The Police Fatality Public Fact-finding Review used now was designed to provide the public with transparency to officer-involved deaths where members of the public can submit written questions to the hearing officer during the review. Many questions submitted were dismissed because they related to grand jury proceedings, which are secret by law.
Standing outside the building waiting for the end of the review, Farmer and Day continued to ask the same questions they have for the past year.
“Why did he get acquitted?”
“Why did it take so long to administer CPR?”
“Why didn’t they pull him off Tashii?”
“What threat did Tashii present to anyone?”
“How come cops can kill people and get away with it?”
The procedure for questioning witnesses is informal. The hearing officer can either ask the questions that were submitted, revise them or decline to ask them if he deems them “redundant, irrelevant or an abuse of the review process,” according to the county ordinance. At the end of the review, no formal determination about the manner or cause of death is rendered.
The Police Fatality Public Fact-finding Review has no subpoena power and can not force anyone to attend as a witness. Only one witness showed up to testify. Lopera did not attend the review.

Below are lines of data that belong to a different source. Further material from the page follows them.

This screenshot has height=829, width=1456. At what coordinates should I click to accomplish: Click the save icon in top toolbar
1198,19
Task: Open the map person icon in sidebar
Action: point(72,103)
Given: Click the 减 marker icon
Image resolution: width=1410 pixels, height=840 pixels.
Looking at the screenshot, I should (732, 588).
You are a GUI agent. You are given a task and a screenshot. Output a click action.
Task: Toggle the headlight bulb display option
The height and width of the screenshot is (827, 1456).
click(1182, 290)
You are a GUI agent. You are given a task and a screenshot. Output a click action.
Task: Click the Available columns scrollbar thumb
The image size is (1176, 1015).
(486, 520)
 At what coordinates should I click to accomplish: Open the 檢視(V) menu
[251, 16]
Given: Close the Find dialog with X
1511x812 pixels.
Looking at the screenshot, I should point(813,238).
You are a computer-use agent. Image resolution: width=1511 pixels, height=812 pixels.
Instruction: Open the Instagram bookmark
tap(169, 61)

“That system is a charade. It’s a glorified press conference,” said Gary Peck, a civil rights advocate who served as the executive director of ACLU Nevada for 13 years. “They pick the witnesses. They pick the evidence. They decide which questions to ask and how to ask them.”
It was the first time the family’s attorney, Andre M. Lagomarsino, reviewed the independent doctors report by the Force Science Institute, a company ran by William J. Lewinski, a psychologist who regularly testifies in favor of police officers who shoot people under questionable circumstances and whose research has been denounced by the Justice Department as “lacking in both foundation and reliability,” according to the New York Times.
The district attorney’s office sent the case to Force Science for review after the defense questioned Brown’s official cause of death. The Force Science Institute website said they are “dedicated to the unbiased application” of scientific research on “how the mind works during rapidly unfolding events” and “decision-making under stress.”
“[Force Science Institute] is a shop that has been criticized by police executives, by civil rights advocates, by scholars who call their work shame shoddy science, and even by judges who have excluded their testimony and their reports in real legal proceedings,” said Peck.
Peck and Lagomarsino criticized and questioned the district attorney’s heavy reliance on a Force Science Institute report.
“The report wasn’t really independent,” said Lagomarsino. “They are are 100 percent out of 100 in justifying officers actions.”
In a profile by the New York Times, Lewinski is said to often appear as an expert witness before grand juries, where such testimony is given in secret and goes unchallenged.
Lagomarsino said that he felt the review was “a waste of time” and that they plan to purse a criminal civil rights charge against Lopera with the FBI.
“It shines a light on the fact there is no really effective or transparent remedy for families, and the solution is going to have to be a legislative fix, because the process that’s in place now has no bite,” Lagomarsino said.
Farmer says she doesn’t understand the point of the review which left her with the same questions and doubts she started with. She recalls the photos of Brown lying motionless on the floor and his mugshot spread over media outlets.
“He’s got so many nice pictures why would you put that up there?” said Farmer.
She holds up her phone, the home screen is a picture of Brown in his new car. A white dress shirt with a bright red tie.
“He’s an ordained minister, you know. My baby is an ordained minister.”